Jamin’s bright, energetic personality is engaging and when I visited the Mad Melon factory he wanted all of his staff to have input into my column. The people he has employed don’t just do a job, they have regular input into the operation of the business, it’s obvious they are engaged with the business and are proud of its success.

Jamin says “it’s madness at times, everybody has input, I really care about the workers and if they come up with an idea to make things work better, be more efficient and make their day better then we do it. These guys are running the plant every day so they can see where, if we make some changes, we can improve productivity and that means I need to listen to them.”

Jamin, centre, with the staff at the Mad Melon fruit juice business in Richmond

Something that I found really interesting is that many of his staff used to work at McDonald’s, “their staff training is outstanding, it’s a great place for young people to develop very good work habits, especially food safety habits.”

The Mad Melon manager, Sumit Rampal comes from a background in technical management “he runs the place when I’m not here, he totally understands the quality we need in everything we do and is a key person for helping me improve what we do.”

Pietra Brown, Jamin’s sister, is in charge of maintaining high quality in process control. “We don’t use preservatives in our juices, the juice is just pure fresh juice, not from concentrate, cold pressed then turned into delicious drinks after minimal processing, there’s no added preservatives, no added flavours, no added sugars and we pasteurise our juices to preserve them for next level thirst relief.

“We add Vitamin C in the pressed juice but in the early days of testing we got the ratio wrong and created some spectacular sour faces. There’s a lot of technical process controls and food regulations to work with so Pietra makes sure we are on top of those things during production.”

Becky Palmer is also apart of the Madness team and she takes her health & food safety role very seriously. “Because we are making a product for human consumption we take the attitude that our customers trust us with their lives, we have to maintain that trust through food safety, even if that means we have to take extraordinary measures to control even the smallest risk. Food safety is paramount in everything we do.”

It takes a big effort from every staff member to maintain these standards “so it’s really important our people are fully engaged in everything we do, it’s how we maintain standards, but we also want people to love working here, to be proud to be working here.”

Because Mad Melon has modern equipment in a well-designed facility, they are able to help other producers in the region. They crush apples for businesses like Rough Hands distillery for their Applejack Brandy as well as juice for Capital Cider. “We got to know local legend Trudy Shield and she helped us with all of our initial lab testing, she’s a fantastic person to work with and understands the value of small businesses working together.”

Jamin told me that Mad Melon has had a lot of help and collaborations with others like Trudy, including New Zealand Apple Products, Chia Sisters, Sprig & Fern, Tullybarden and even Little Beauties who produce a range of freeze-dried fruits. “We take their by-product and use it as a part of our gold kiwifruit drink.”

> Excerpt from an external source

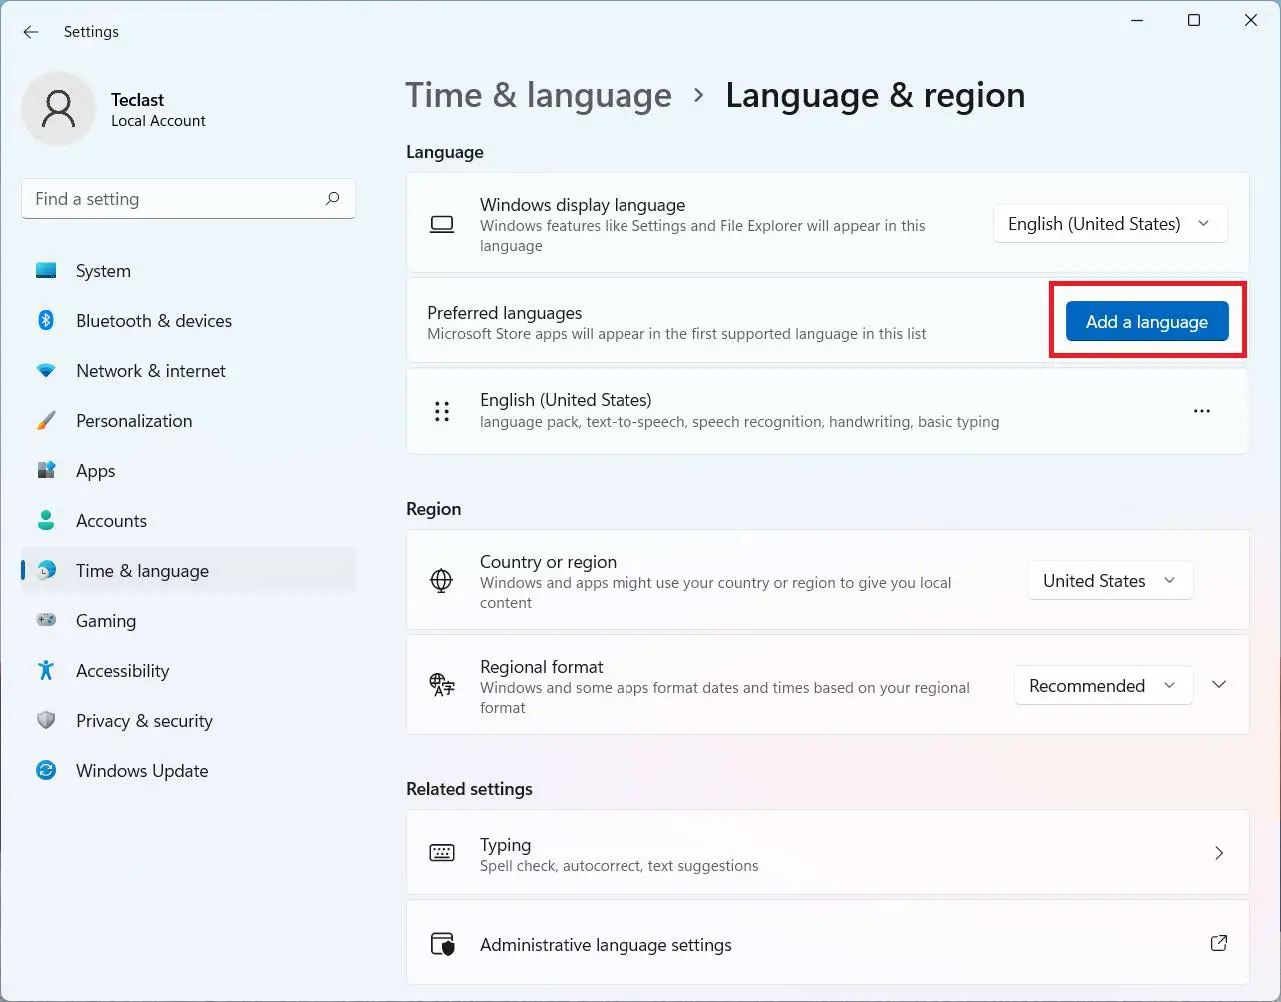Image resolution: width=1281 pixels, height=1002 pixels.
Task: Open external link icon for Administrative language settings
Action: (1218, 943)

As the business has grown it has faced a number of growth related issues, one of those is storage of freshly pressed juice, “we need a vast amount of tank space and that’s incredibly expensive for a young business” says CFO Anthony Brown. “Seifried Estate have leased us some tank storage and provided amazing help all-round. Everyone we work with has been a very important part of our success to date, and we so appreciate it.”

The by-product produced from the juicing process is used as stock feed, “It just makes sense to take a fruit through a process and use by-product from every step and we’re really proud to be part of that food chain use in this region.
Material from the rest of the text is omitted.